One of the most important rules in probability is the multiplication rule. If two events are independent—that is, if the outcome of one does not influence the outcome of the other—you obtain the probability of both of them happening by multiplying the two probabilities together. The probability of getting heads on a coin toss is one half (because there are only two equally likely possibilities: heads and tails). The probability of getting a heart when drawing from a deck of cards is one-quarter (because there are only four equally likely possibilities: hearts, diamonds, clubs, and spades). If you toss a coin and draw a card, the probability of getting both heads and a heart is calculated by multiplying the two individual probabilities together: ½ × ¼ = ⅛. This is called a joint probability.

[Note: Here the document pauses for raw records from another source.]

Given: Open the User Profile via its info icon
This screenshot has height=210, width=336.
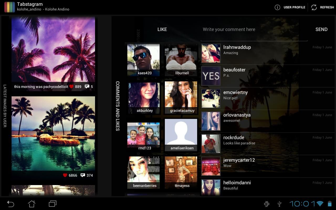Looking at the screenshot, I should pyautogui.click(x=277, y=7).
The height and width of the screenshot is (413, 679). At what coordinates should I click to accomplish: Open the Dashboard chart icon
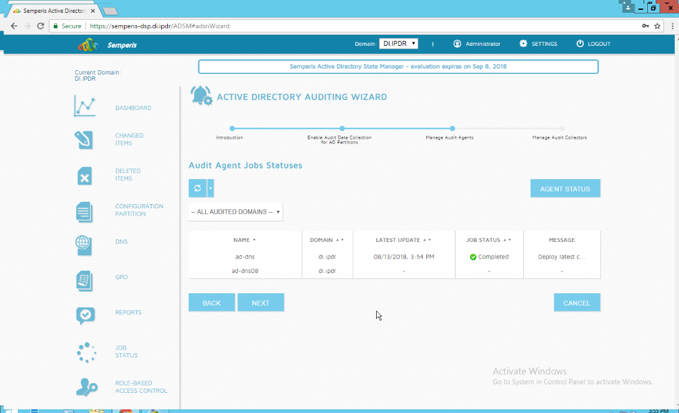tap(85, 106)
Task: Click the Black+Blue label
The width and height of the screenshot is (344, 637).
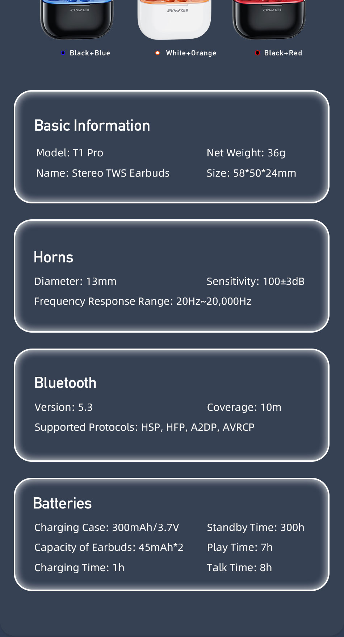Action: pos(90,53)
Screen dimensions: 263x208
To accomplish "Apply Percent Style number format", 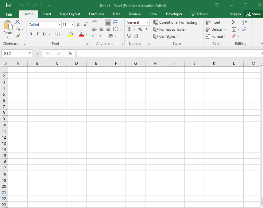I will coord(140,29).
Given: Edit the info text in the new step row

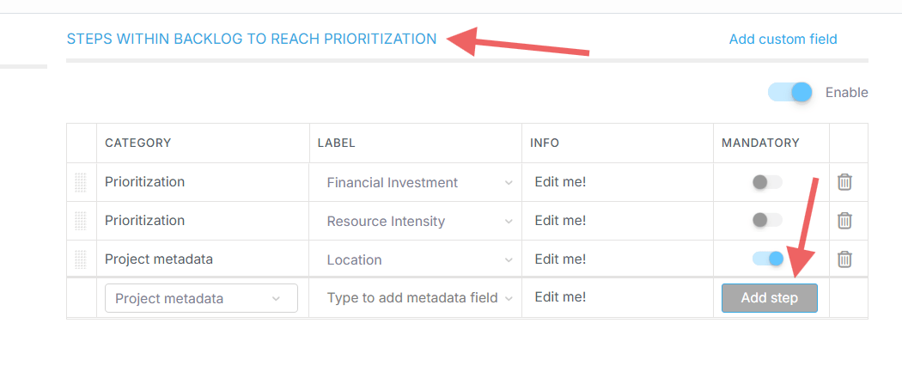Looking at the screenshot, I should coord(560,297).
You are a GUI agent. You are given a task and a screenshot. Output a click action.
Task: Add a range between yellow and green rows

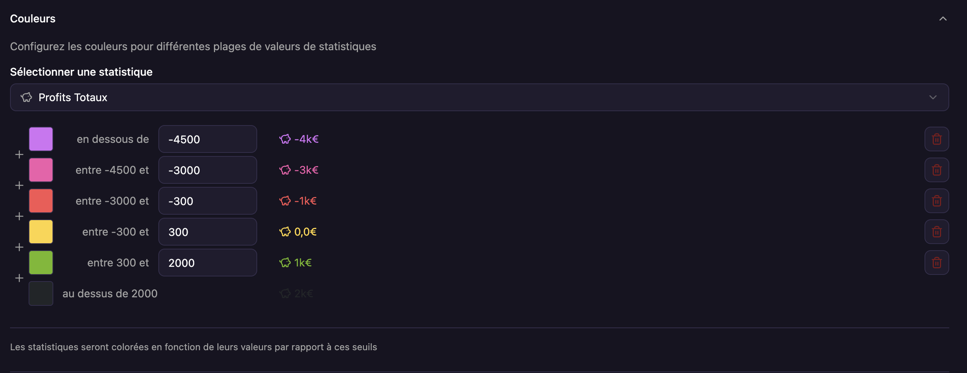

You can satisfy yourself that this is true by listing all possible cases and then counting how many times you get the desired outcome:
Head | Heart | Tail | Heart |
Head | Diamond | Tail | Diamond |
Head | Club | Tail | Club |
Head | Spade | Tail | Spade |
I’m ignoring the very rare occasions on which you toss the coin and it lands exactly on its side, or it gets carried off by a seagull while it’s in midair, or you have a trick deck of cards with all clubs.
We can similarly ask about the joint probability of three events: getting heads on a coin toss, drawing a heart from a deck of cards, and the next person you meet having the same birthday as you (the probability of that is roughly 1 out of 365.24—although births cluster a bit and some birthdates are more common than others, this is a reasonable approximation).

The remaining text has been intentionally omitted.